Whatever lingering doubt there may have been about America’s status as the world’s shining city on a hill was decisively resolved by our country’s despicable bungling of the biggest crisis in our lifetime. Many other nations, with far fewer resources, have totally out-shown the United States in marshalling a response to the pandemic. For example, to name just a few, the governments of South Korea, Germany, Finland, Taiwan, Singapore, New Zealand, Canada and Denmark have far and away surpassed the U.S. in battling this virus (here and here).
Amazingly, the United States had as much if not more information about the Coronavirus as those other countries. They succeeded because they acted quickly and decisively based only on the scientific data, not on the political optics of a leader’s reelection campaign. Donald Trump, on the other hand, spent more than two months ignoring that data and rejecting repeated warnings to prepare for what would be the plague of the century.
As a result, one of the richest and most powerful countries in the world, is still scrounging around for ventilators, personal protective equipment, hospital beds and body bags.

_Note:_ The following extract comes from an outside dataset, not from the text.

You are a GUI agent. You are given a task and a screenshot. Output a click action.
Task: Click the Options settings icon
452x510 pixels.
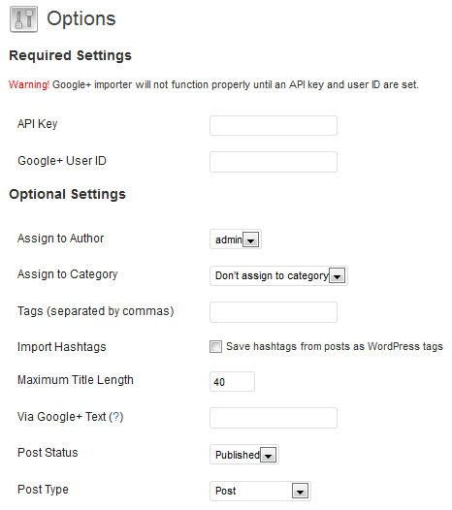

The president performs on his daily reality television show, spewing forth false information, mixed messages, and nauseating self-promotion. Anxiety-stricken Americans tune into this spectacle looking for guidance on this terror that has gripped our lives. Instead, they see a president insulting his political opponents, accusing hospital employees of stealing protective equipment, and boasting about his television ratings.
Hardly American exceptionalism. Yet, America used to do some exceptional things. At the very start of the Ebola crisis in 2014, the Obama administration sent thousands of medical workers to fight the disease at its epicenter in West Africa, an effort that not only slowed the disease in that country, but blocked its spread to the U.S.
Not surprisingly, Trump has done just the opposite. Not only has he failed to establish a cohesive national plan to combat the virus, the president has avoided any effort to coordinate with other countries, preferring instead to slam doors in their faces. He tried – unsuccessfully – to buy a German company working on a Coronavirus vaccine so that the U.S. could horde the medication. He ordered companies making masks and ventilators not to comply with contracts to deliver some equipment to other countries. One of those countries was Canada, which has been sending medical personnel from Windsor, Ontario into Detroit to help care for COVID patients.
No country is inherently and permanently bad or good. Like people, nations are mixed bags, package deals, the contents of which depend on all sorts of variables, like polices, resources and leadership. The notion that we as a nation are exceptional, that we are the best, blocks our ability to grow, to become better, to learn from other countries.
As our 45th president has so ably demonstrated, the narcissistic illusion of perfection is a virus of the soul that disposes of the need to change. Until we come up with a vaccine, let’s keep our social distance from American exceptionalism.